Once the approprate accounts are set up the workflow is a breeze and importing the Core File and using Biocopy is flawless.

The crown is Katana A1 STML, glazed only.  The Atlantis Zirconia abutment is shade 20.  The implant is Straumann 3.3 bone level.

I will post more photos once the crown and abutment is seated in the next week or so.

 


I have had mixed feelings about the Katana (especially vs e.max cad) since using it.  On one hand, the Katana STML looks and fits fantastic.  On the other hand, you can expect it to take a good 20-25 min longer than a typical e.max (if glazed) and a little less if polished.  I have gone back and forth if the time is worth it.  After using it for awhile, I found myself starting to go back to e.max CAD due to the time.  After a little more thought and clinical results, I have decided that in a lot of cases, it's worth the extra time.  The stuff just looks and fits fantastic...AND there is better detail.

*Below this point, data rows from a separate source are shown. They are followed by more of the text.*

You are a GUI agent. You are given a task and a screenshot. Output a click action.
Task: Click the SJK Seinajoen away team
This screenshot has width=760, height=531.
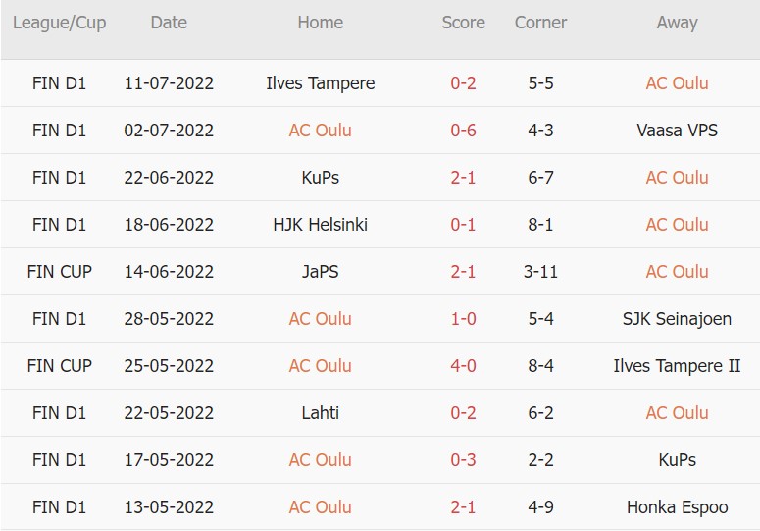[x=677, y=319]
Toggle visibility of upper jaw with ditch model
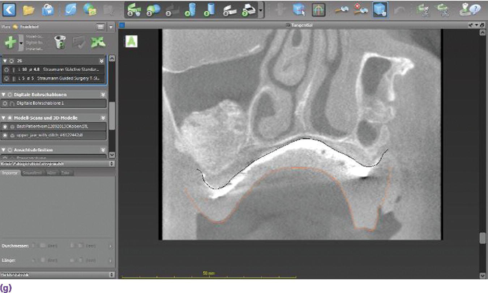Image resolution: width=488 pixels, height=293 pixels. [5, 135]
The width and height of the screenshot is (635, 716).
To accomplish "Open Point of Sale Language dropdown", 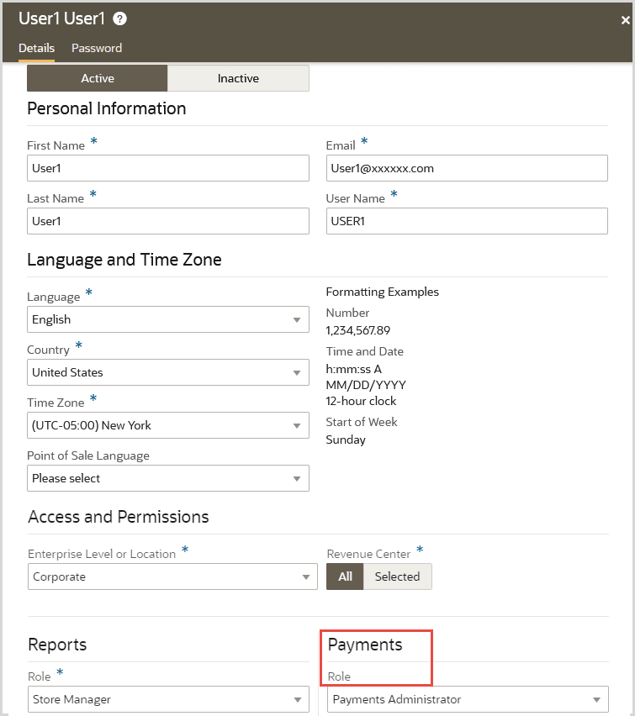I will pos(168,478).
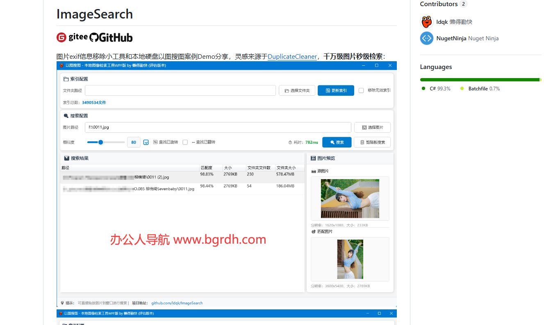The width and height of the screenshot is (544, 325).
Task: Expand the 搜索配置 section header
Action: pyautogui.click(x=77, y=115)
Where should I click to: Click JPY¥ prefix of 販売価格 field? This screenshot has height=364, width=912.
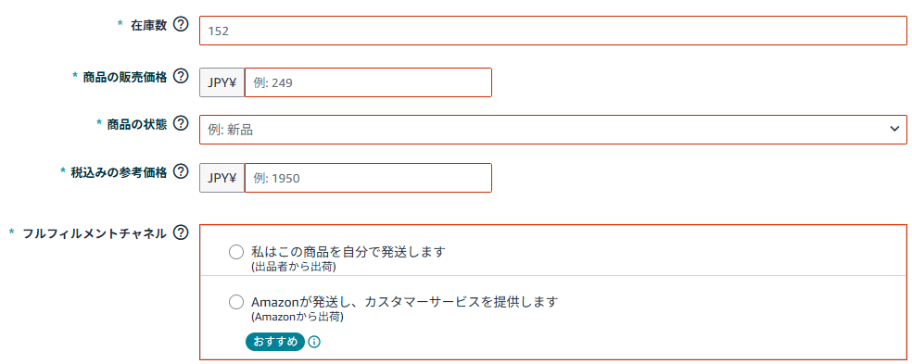point(222,82)
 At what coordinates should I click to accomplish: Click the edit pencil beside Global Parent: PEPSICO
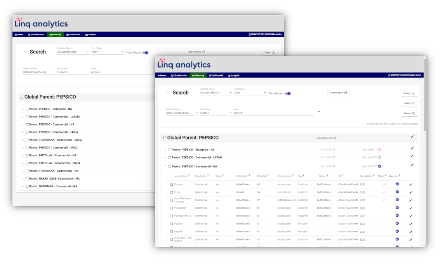tap(412, 137)
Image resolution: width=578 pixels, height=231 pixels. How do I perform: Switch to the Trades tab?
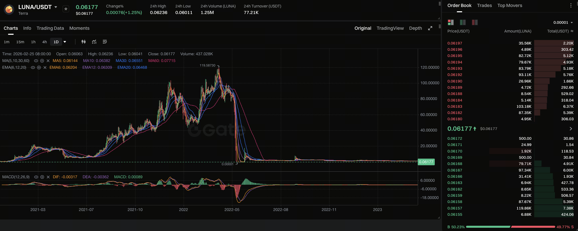[x=484, y=6]
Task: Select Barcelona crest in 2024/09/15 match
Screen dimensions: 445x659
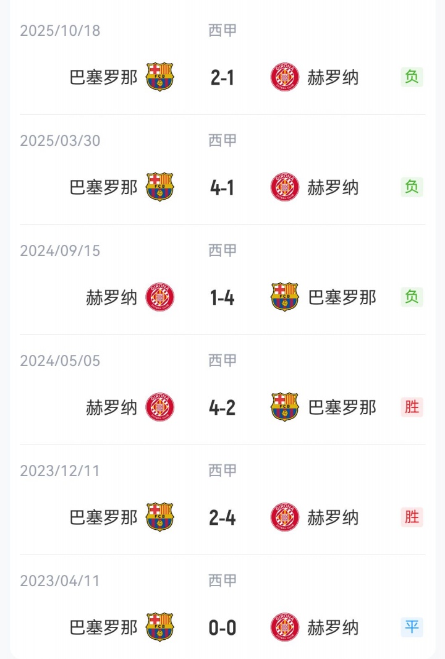Action: click(x=285, y=297)
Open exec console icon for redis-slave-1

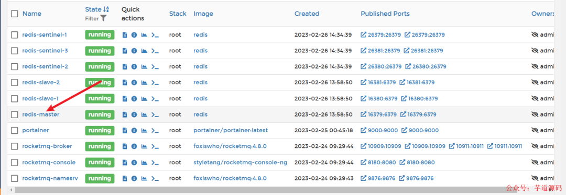click(155, 99)
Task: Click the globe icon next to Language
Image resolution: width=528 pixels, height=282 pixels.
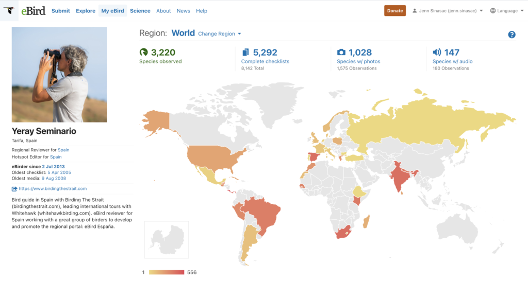Action: pos(492,11)
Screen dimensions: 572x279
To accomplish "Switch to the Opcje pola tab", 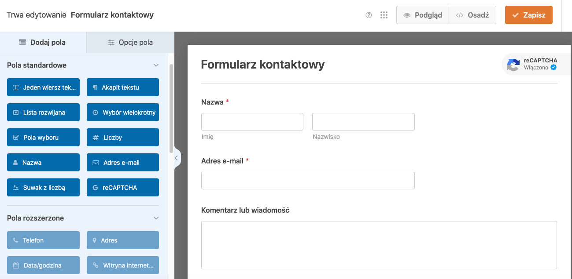I will point(130,43).
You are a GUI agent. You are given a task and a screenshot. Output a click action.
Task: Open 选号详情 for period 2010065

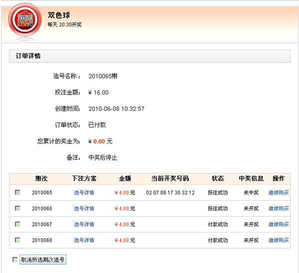coord(84,193)
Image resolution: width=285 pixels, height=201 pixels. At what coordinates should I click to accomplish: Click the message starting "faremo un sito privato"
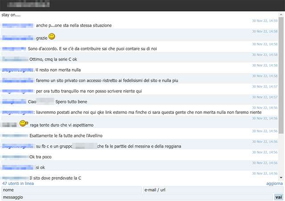coord(107,80)
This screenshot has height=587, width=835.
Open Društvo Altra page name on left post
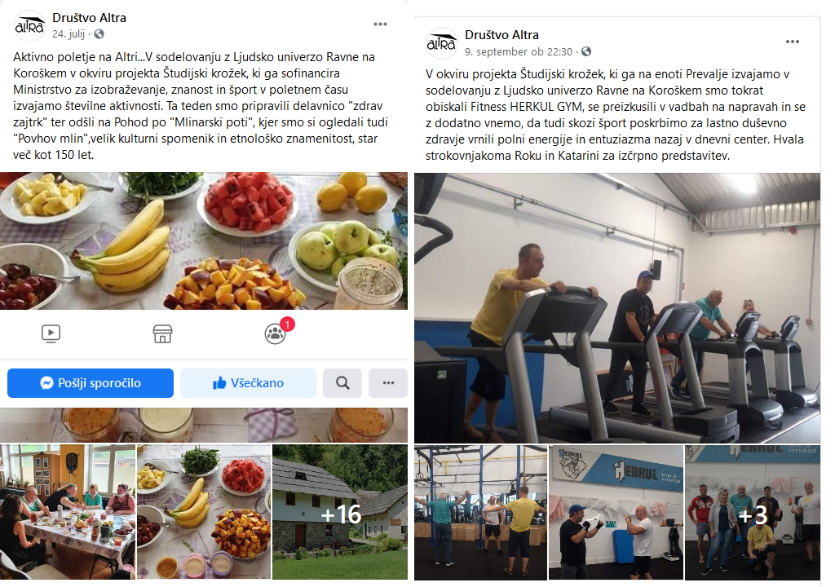89,18
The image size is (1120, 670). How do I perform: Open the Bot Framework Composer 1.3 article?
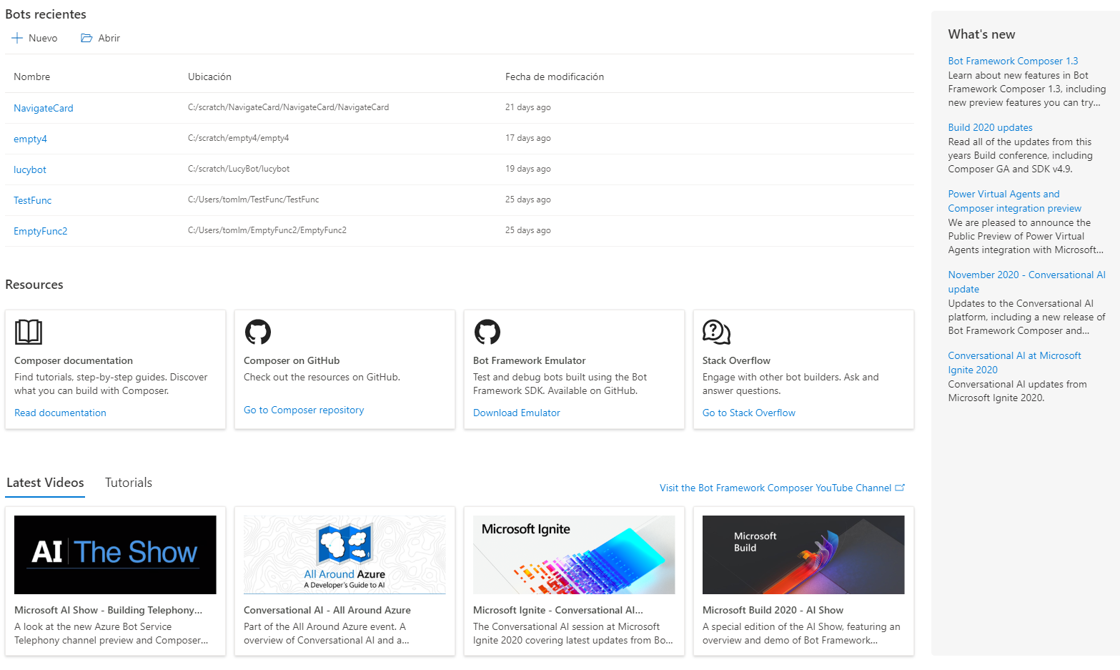point(1013,61)
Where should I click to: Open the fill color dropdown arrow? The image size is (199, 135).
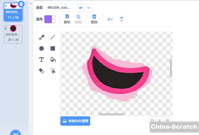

That being said, the other question is should you glaze or polish.  I have done both and they both work out nicely, but I have realized that you have to be a bit careful about shade when deciding how you want to finish it.

As a general rule of thumb... polishing zirconia tends to produce a pearl effect, but it ALSO will lower the value.  For that reason, I would tend to choose a shade that matches the shade you are trying to achieve (when polishing). As you can see in the slide below, the company recommends one shade brighter when polishing due to the decrease in value... but that might be overkill. 

If you are glazing, It will increase the value and make it brighter.  In that case, I would choose a shade one to maybe even two shades darker than your target shade.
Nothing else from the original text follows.